For us in Britain a "reasonable time" of imprisonment prior to an evidence-based charge and appearance in open court is counted in hours or at the most in days (the absolute maximum is 28 days, and only in serious terrorism cases), For the ECHR it is months, and even, as in one landmark case, up to 5 years, justified by the ECtHR - since "detention facilitates the preliminary investigation" (details in the article).

Unfortunately all those on both sides of the debate seem so far to have ignored the facts and arguments given in my piece.

I have seen no mention of the lack of Habeas Corpus in the ECHR anywhere in the MSM (except for one piece by me in the Daily Express online, ignored by all), as well as the fact that the Court, made up of judges from Rumania and Turkey and other places with dubious HR records, has handed down some highly perverse judgements. I recount some of these judgements in the article.

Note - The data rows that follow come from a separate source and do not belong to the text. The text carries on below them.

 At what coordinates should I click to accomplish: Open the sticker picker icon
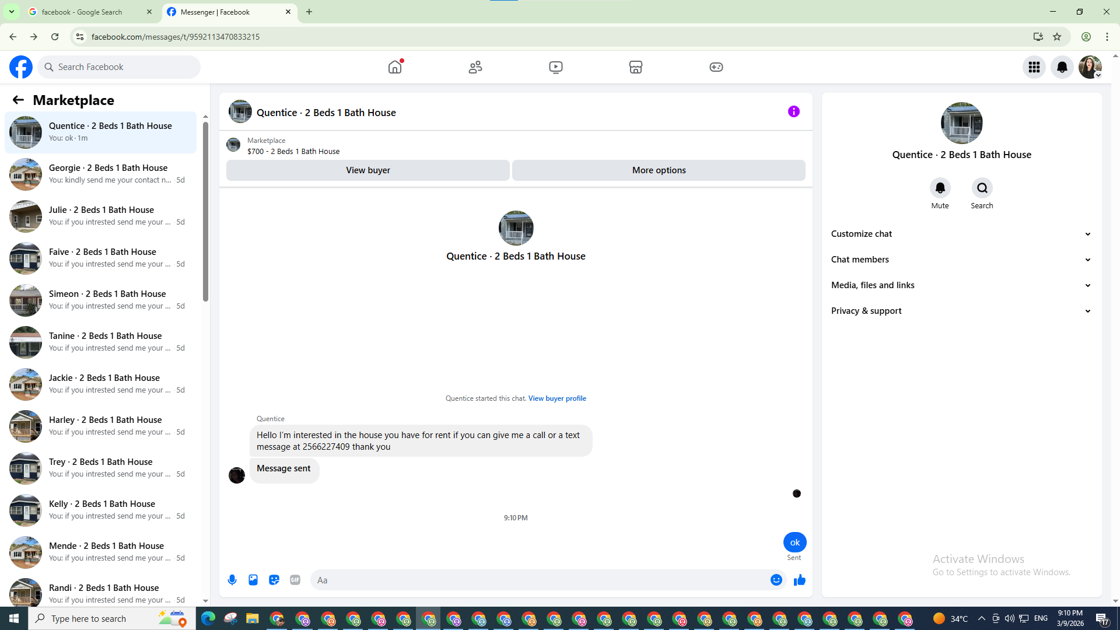point(274,580)
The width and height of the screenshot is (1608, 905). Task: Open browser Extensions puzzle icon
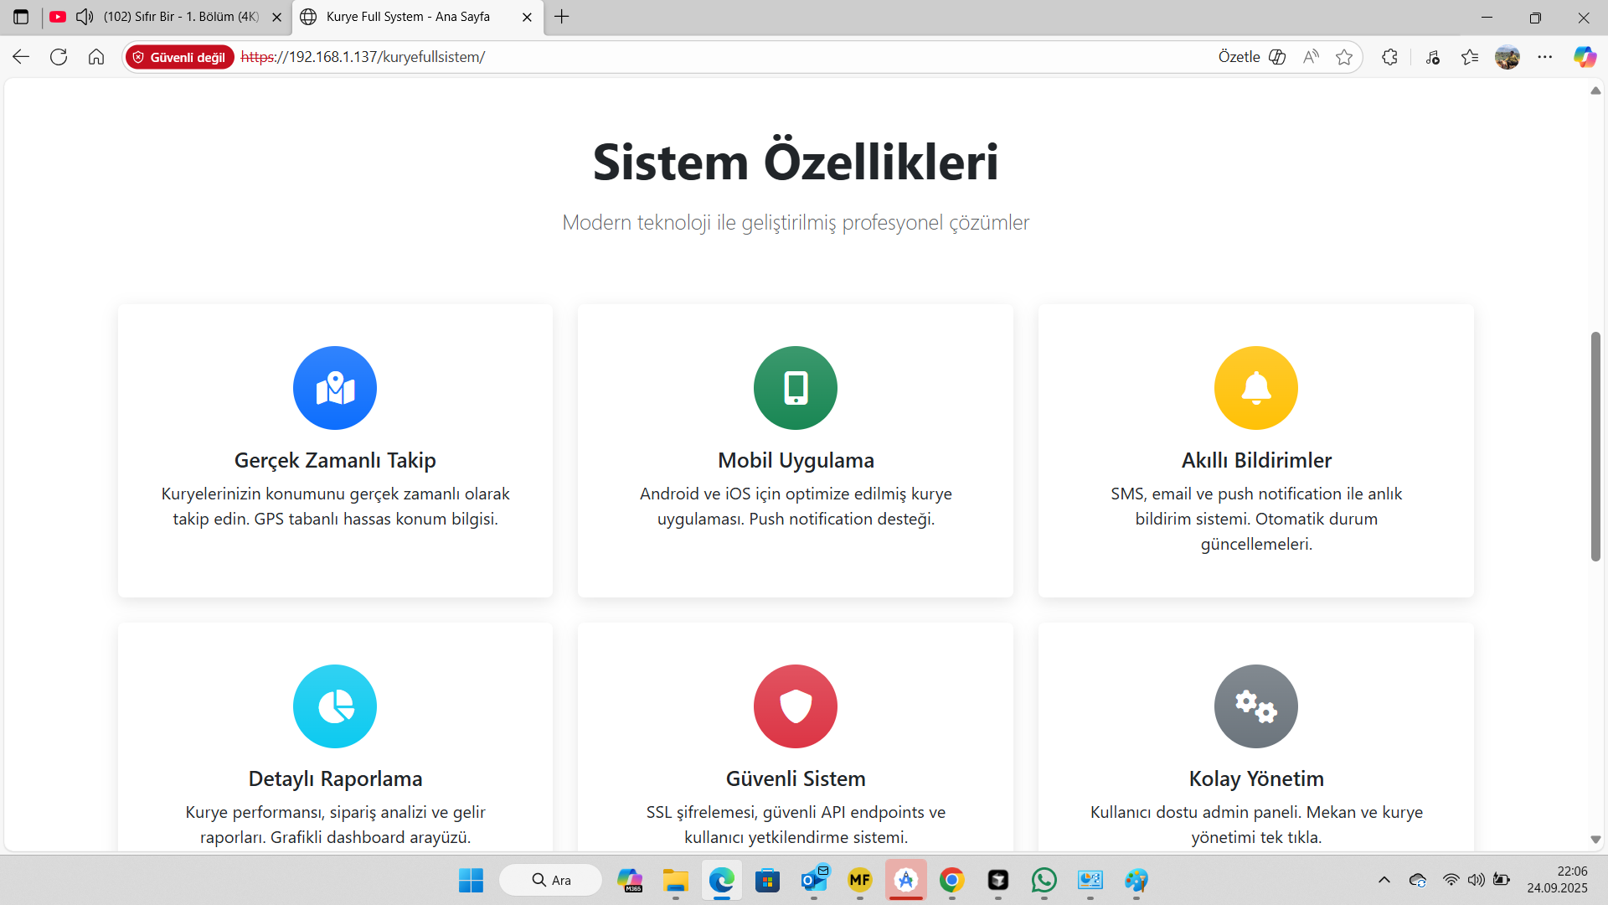[1389, 57]
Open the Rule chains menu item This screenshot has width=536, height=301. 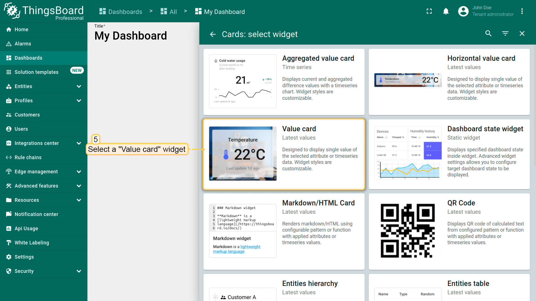pyautogui.click(x=28, y=157)
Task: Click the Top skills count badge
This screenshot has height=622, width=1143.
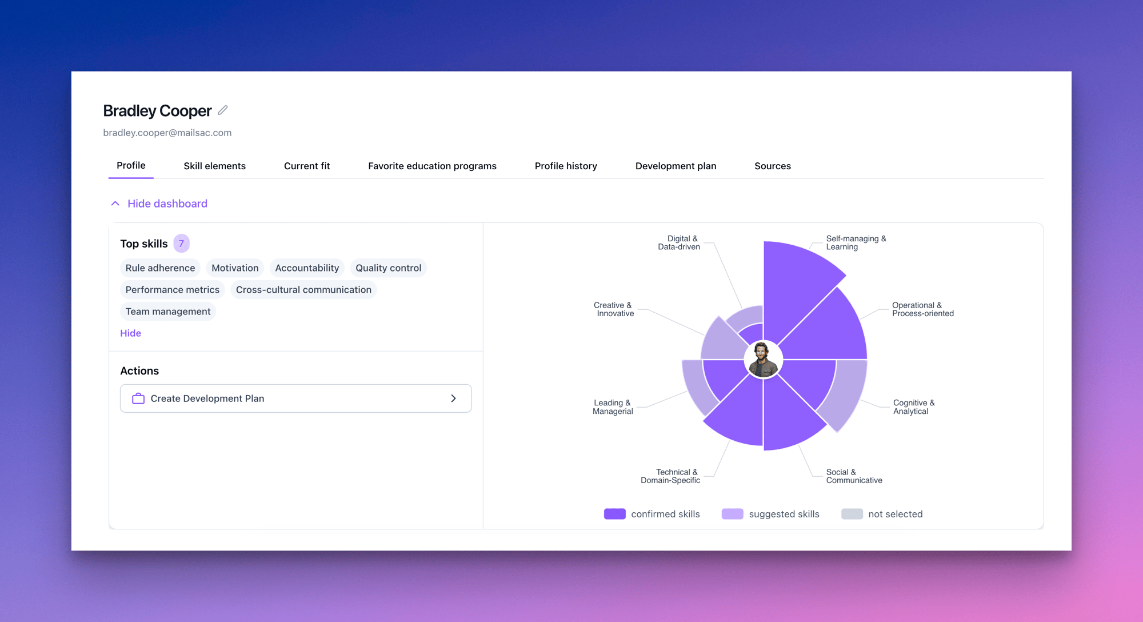Action: pos(181,244)
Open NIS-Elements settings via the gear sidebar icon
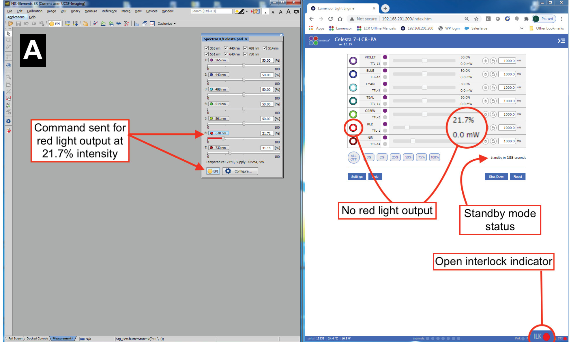 coord(8,121)
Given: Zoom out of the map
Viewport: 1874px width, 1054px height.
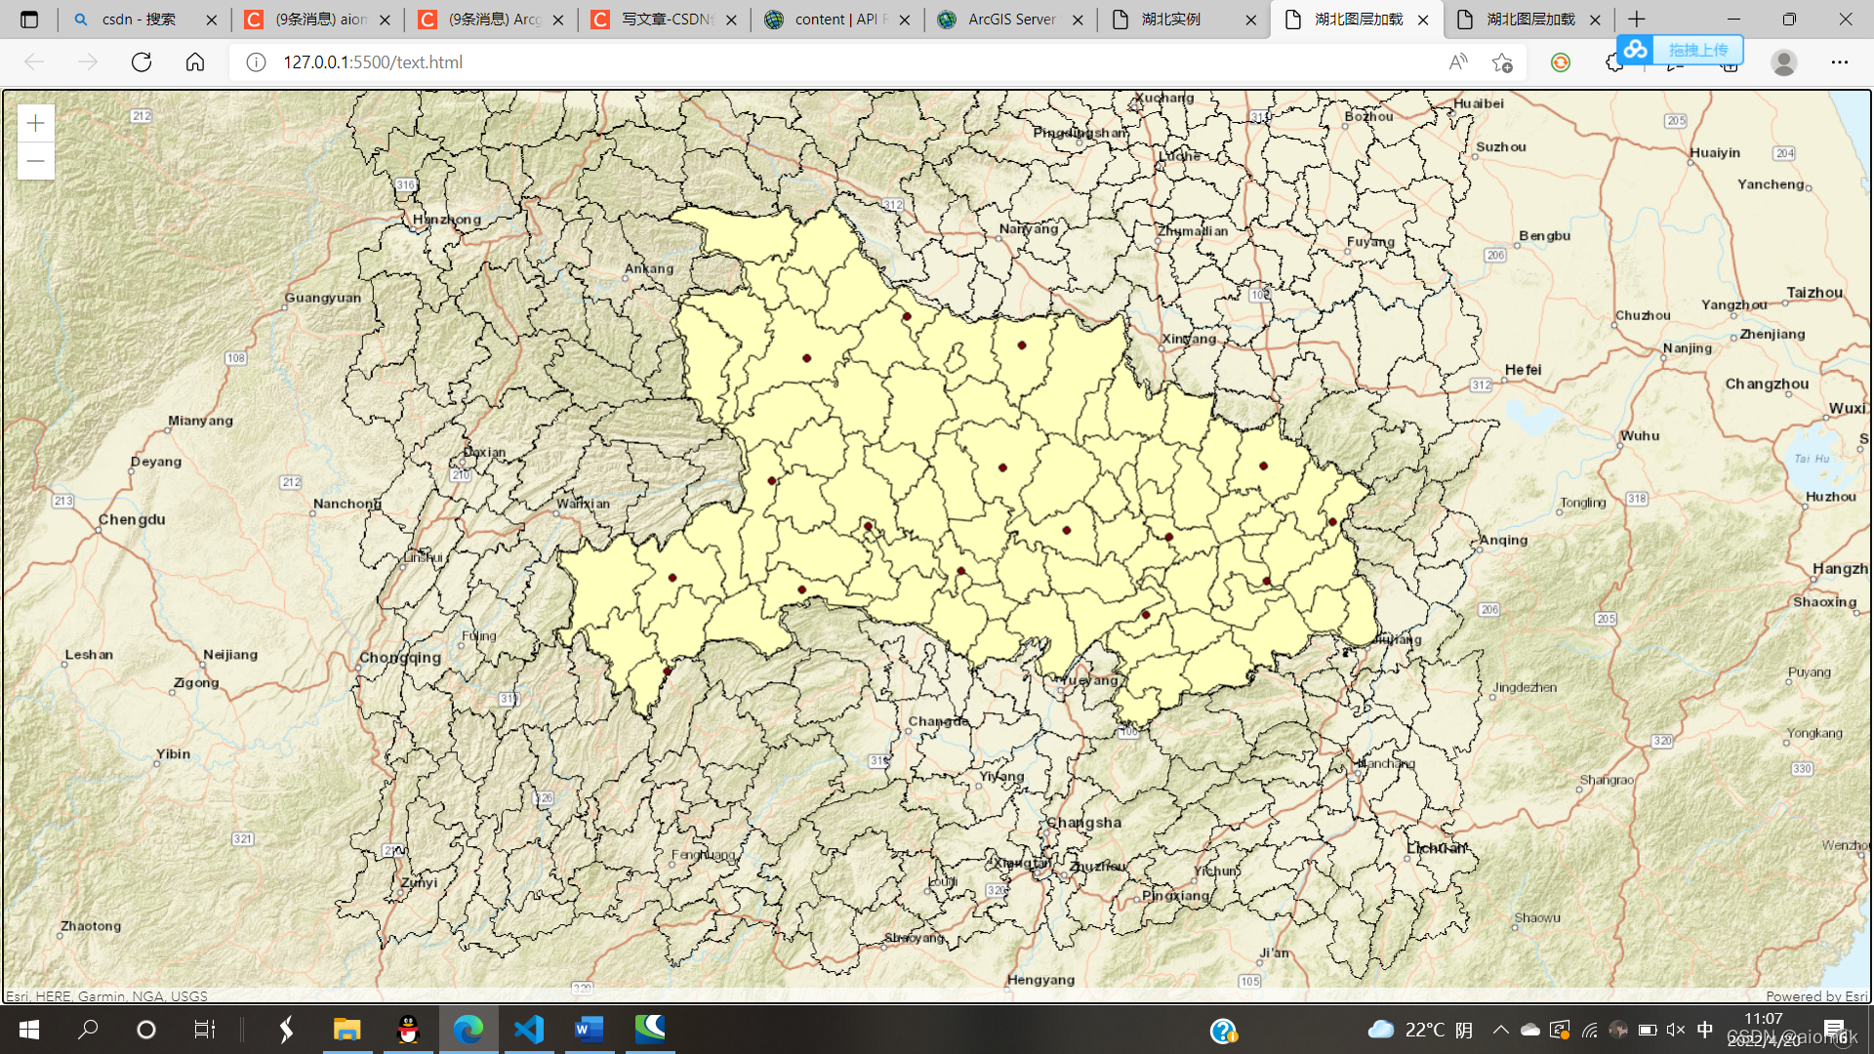Looking at the screenshot, I should (x=36, y=161).

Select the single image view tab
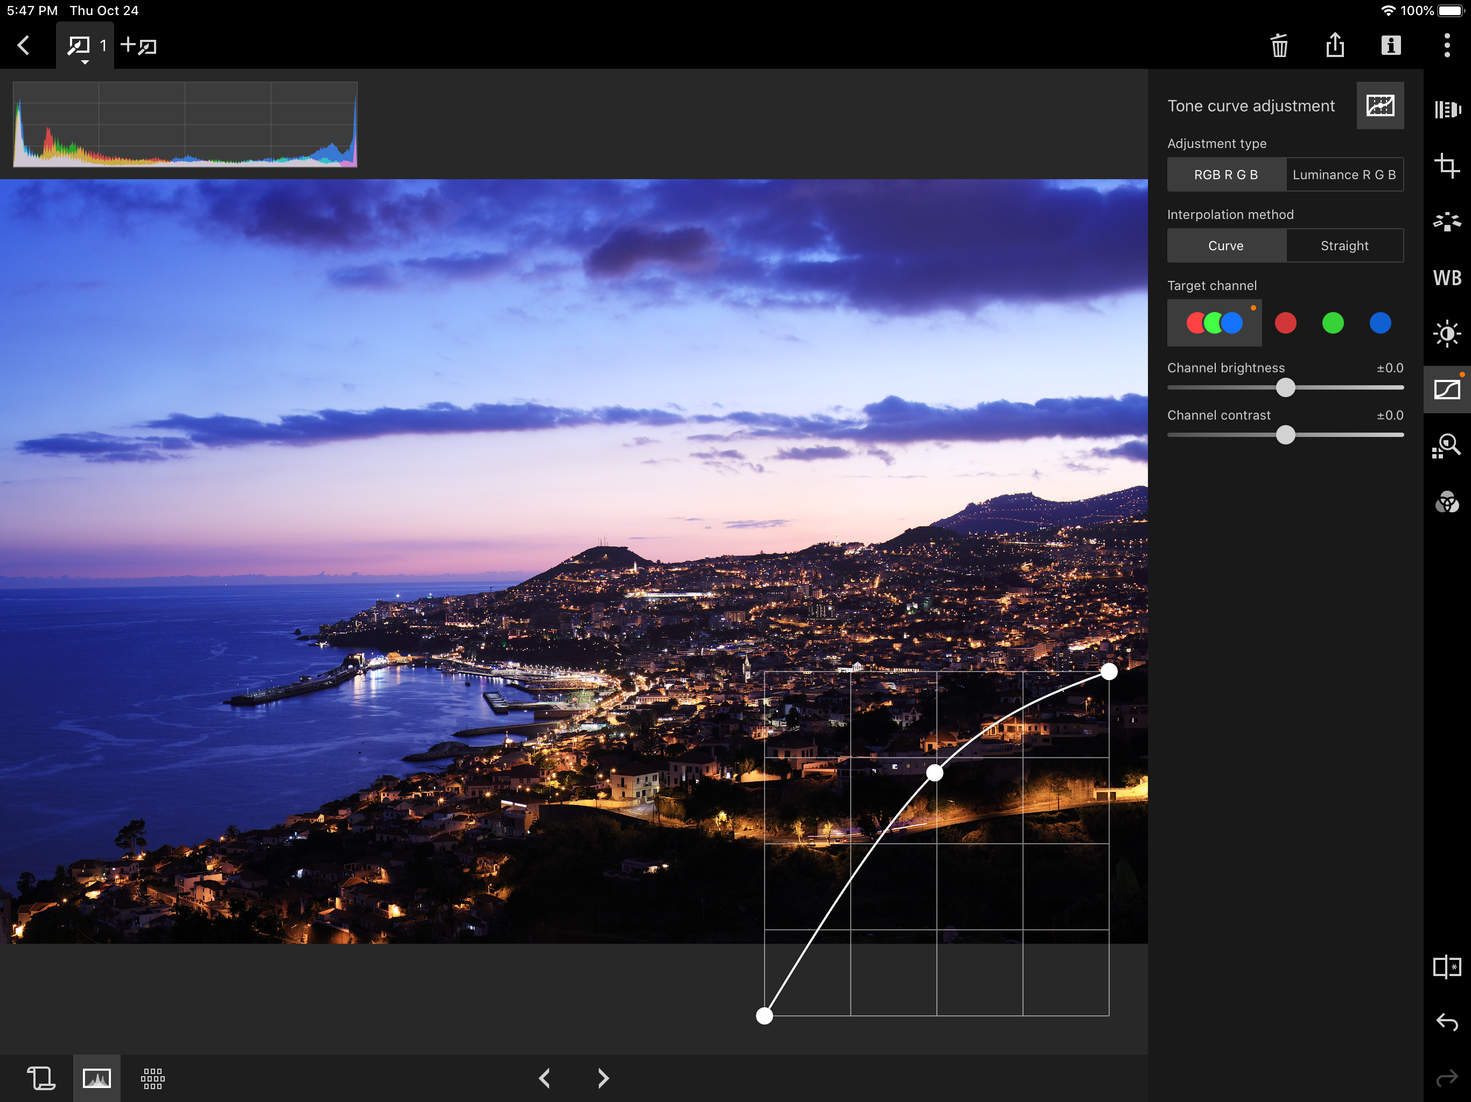pyautogui.click(x=96, y=1078)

It was questioned by Lord Hoffman that the UK should have its human rights dictated to it by a panel of 46 political appointees of foreign states, numbers of which are not exactly paladins of human rights in their own jurisdictions. And when, some years ago, the Court tried to order the UK to grant voting rights to prisoners, to the dismay of the then PM David Cameron, now Foreign Secretary, causing him stomach upset, Lord Judge said this was an unwarranted extension of judicial power into the realm of constitutional law.

It should be noted that until Russia invaded Ukraine, it was a member of the Council of Europe and it had a judge, appointed by Putin's government, on the ECHR court. The judicial persecution of Navalny which began years before, was not considered sufficient by the other members of the Council of Europe to remove Russia's status as a "guardian of human rights".

One MP who ought to be sensitive to these arguments is Dominic Raab, since amongst other cases I deal with in the article on the TFA.net website, there is that of his constituent Colin Dines, a retired British judge (nobody is exempt !) subjected to a totally unjust EAW from Italy. Raab says it "stuck not only in his memory but in his throat". I sent a complete report to him when he was Minister of Justice wanting to replace the ECHR with a UK Bill of Rights, but I suspect my Report may have escaped his personal attention, lying at the bottom of a pile of other papers, unread and ignored.

My arguments allow those advocating the UK's exit from this Court to stand on the moral high ground. Whereas if the only argument publicly debated is "to stop the small boats", they will be accused of turning away the poor migrants because they are "racist" who want to "scrap human rights" as such, because they are crypto-fascists. Indeed Suella Braverman was accused in like manner and Sunak demoted her because of it.

The danger now is that if the govt simply defies an order from the ECtHR to suspend a flight to Rwanda, the Council of Europe will say that the UK is in breach of its obligations as a signatory of the Convention and will decide to expel us. As they did with Russia. This would be a PR disaster for the UK as a whole. in the minds of millions worldwide we would be disgraced, for such is the undeserved prestige still enjoyed by the ECHR.

Surely it would be far better for the UK to take the initiative and itself pass an Act to withdraw from the Convention and the jurisdiction of the Court, giving reasons such as those I list, to show that the Court itself is a sham and a fraud and not fit for purpose? Any reasons given after our expulsion would lose all credibility.

If these arguments are raised and debated in Parliament and in the mainstream media, they surely should not and could not be ignored. They could even have an effect on the result of the coming General Election.